┏━━

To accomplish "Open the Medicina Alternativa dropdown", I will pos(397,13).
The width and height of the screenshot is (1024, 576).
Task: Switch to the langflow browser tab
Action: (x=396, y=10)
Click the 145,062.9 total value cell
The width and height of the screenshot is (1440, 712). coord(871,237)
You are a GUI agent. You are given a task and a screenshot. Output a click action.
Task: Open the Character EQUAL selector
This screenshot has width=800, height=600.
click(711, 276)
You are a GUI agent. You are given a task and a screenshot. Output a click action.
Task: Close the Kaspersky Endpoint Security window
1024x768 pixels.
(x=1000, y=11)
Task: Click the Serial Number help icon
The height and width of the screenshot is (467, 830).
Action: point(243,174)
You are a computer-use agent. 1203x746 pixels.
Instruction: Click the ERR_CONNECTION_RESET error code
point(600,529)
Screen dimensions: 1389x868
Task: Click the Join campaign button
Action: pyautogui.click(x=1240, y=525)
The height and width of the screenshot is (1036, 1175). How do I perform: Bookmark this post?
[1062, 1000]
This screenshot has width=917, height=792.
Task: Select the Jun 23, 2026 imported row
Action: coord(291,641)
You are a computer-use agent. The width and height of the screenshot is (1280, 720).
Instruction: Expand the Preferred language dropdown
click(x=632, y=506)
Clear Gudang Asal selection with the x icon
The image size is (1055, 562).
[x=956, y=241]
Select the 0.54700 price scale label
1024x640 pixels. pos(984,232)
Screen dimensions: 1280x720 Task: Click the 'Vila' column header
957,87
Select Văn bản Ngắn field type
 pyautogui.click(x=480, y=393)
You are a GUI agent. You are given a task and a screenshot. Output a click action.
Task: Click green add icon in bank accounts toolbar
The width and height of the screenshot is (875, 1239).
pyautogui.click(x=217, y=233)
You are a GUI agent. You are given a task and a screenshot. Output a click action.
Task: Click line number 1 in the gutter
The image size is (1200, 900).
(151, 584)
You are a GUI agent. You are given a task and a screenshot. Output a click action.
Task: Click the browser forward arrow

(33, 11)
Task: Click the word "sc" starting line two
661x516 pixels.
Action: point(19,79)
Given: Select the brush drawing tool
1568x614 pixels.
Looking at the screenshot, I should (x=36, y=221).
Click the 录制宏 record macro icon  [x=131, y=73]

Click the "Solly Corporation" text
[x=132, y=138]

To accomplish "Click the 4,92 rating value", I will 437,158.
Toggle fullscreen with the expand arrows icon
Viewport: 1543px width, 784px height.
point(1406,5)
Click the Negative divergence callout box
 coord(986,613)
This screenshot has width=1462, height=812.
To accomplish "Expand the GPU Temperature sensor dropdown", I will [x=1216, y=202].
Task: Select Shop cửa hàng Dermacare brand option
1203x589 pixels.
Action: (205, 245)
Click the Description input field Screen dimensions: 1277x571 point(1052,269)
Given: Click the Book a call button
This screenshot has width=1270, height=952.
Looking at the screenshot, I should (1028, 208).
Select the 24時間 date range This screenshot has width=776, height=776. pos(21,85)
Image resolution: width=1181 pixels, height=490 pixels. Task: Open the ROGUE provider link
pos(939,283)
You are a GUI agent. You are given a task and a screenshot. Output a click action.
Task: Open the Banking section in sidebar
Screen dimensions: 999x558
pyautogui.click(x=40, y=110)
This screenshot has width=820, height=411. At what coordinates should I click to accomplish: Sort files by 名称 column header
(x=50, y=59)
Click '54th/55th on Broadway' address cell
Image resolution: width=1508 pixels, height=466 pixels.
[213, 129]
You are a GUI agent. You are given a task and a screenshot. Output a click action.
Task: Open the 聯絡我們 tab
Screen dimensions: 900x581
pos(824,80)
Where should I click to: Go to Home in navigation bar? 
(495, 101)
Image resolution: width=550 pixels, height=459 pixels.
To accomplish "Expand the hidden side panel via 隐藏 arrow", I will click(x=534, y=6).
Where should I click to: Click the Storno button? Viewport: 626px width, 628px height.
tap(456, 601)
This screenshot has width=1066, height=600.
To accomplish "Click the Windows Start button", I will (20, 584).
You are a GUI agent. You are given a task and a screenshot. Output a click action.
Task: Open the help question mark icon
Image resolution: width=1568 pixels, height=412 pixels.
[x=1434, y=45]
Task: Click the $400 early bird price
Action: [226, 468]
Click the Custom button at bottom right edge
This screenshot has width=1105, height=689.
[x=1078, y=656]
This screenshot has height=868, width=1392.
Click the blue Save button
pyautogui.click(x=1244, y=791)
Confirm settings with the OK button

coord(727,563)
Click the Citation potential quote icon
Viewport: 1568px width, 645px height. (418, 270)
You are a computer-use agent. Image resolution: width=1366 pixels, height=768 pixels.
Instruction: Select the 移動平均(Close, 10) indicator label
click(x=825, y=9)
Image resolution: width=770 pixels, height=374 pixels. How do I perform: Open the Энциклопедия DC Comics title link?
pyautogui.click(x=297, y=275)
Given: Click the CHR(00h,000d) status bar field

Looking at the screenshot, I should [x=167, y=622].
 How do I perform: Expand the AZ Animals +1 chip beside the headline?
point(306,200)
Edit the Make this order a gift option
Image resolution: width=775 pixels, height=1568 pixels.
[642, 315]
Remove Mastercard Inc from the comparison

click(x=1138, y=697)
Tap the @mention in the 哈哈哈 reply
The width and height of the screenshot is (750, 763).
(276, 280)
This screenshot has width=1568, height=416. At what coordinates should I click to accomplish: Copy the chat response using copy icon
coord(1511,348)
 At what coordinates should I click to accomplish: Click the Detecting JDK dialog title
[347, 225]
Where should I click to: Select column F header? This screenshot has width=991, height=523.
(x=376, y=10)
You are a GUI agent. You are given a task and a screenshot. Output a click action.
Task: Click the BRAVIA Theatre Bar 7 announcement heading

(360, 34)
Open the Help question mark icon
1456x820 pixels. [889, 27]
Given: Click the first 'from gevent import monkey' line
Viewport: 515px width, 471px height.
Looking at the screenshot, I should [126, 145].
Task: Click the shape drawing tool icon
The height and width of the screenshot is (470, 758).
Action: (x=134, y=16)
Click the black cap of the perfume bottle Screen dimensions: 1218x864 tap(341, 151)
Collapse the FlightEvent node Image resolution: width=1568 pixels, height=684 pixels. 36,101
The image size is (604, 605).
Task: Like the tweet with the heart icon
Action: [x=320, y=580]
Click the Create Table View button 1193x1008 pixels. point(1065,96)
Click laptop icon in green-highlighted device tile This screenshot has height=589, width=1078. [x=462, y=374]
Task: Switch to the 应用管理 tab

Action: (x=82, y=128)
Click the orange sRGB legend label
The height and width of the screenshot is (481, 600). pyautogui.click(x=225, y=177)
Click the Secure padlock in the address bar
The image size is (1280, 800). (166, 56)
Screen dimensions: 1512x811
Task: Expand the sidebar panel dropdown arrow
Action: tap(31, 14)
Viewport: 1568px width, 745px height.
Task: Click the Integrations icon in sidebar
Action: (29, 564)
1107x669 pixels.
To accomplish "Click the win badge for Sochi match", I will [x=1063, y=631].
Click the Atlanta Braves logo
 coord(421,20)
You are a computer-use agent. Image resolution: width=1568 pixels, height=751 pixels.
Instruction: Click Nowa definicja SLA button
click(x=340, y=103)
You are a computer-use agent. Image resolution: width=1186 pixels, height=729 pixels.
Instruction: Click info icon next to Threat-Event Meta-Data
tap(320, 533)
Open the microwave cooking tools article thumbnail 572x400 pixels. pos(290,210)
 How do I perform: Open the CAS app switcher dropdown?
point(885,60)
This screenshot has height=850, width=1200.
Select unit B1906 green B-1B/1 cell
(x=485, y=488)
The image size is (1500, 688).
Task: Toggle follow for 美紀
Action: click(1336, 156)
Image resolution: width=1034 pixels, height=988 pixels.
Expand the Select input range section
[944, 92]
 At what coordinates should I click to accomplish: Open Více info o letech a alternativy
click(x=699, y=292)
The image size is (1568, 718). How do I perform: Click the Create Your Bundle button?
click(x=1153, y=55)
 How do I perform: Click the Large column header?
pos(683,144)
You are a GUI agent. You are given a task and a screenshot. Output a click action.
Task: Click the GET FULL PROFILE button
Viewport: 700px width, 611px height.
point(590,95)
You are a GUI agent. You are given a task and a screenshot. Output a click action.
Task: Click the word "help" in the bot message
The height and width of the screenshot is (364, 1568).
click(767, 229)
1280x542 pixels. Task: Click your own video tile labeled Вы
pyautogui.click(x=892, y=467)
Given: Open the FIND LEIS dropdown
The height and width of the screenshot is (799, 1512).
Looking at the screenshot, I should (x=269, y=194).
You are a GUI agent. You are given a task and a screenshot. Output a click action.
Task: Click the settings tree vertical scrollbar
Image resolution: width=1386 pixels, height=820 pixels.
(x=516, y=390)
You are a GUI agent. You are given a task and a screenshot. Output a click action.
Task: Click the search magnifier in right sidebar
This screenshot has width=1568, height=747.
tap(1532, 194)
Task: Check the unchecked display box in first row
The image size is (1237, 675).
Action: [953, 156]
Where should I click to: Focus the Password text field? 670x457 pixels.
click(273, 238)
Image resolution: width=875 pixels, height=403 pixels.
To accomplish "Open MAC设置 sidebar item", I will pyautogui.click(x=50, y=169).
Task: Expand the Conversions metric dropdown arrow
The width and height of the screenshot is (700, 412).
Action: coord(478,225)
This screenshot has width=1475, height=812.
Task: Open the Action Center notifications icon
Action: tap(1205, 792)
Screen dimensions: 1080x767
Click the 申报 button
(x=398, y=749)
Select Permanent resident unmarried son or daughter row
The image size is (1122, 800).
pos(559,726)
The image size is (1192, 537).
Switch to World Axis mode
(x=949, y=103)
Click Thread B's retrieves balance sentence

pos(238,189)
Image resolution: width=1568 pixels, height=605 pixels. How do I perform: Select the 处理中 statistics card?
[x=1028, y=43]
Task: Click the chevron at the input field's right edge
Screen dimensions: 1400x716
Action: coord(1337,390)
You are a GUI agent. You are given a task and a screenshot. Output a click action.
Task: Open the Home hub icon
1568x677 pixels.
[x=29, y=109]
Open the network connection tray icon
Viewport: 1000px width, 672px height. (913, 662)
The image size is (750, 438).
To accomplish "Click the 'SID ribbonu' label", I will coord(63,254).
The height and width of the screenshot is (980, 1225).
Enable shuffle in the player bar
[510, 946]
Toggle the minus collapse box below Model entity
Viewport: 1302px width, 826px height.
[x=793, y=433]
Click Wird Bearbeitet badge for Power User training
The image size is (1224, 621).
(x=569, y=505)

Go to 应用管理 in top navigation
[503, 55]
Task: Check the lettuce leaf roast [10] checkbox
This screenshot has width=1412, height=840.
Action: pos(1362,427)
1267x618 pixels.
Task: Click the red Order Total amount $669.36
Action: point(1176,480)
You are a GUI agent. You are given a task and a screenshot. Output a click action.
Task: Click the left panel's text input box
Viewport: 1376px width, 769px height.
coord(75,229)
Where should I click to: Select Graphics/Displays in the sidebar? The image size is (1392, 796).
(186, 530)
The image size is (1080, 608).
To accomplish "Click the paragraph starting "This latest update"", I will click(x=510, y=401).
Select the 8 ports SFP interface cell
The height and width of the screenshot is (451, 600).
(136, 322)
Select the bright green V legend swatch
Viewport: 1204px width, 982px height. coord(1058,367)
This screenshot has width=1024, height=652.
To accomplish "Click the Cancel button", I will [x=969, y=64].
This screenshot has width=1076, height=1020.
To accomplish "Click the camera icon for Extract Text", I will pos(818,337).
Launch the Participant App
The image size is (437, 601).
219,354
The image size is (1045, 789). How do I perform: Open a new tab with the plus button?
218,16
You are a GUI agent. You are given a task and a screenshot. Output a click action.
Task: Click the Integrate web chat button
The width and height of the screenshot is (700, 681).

┗━━

▶ **Goal of the exercise**
In the listing above, find each line with the word "badge" and copy it.

▶ **Result for this exercise**
To accomplish "Click the win badge for Sochi match", I will [x=1063, y=631].
Click Wird Bearbeitet badge for Power User training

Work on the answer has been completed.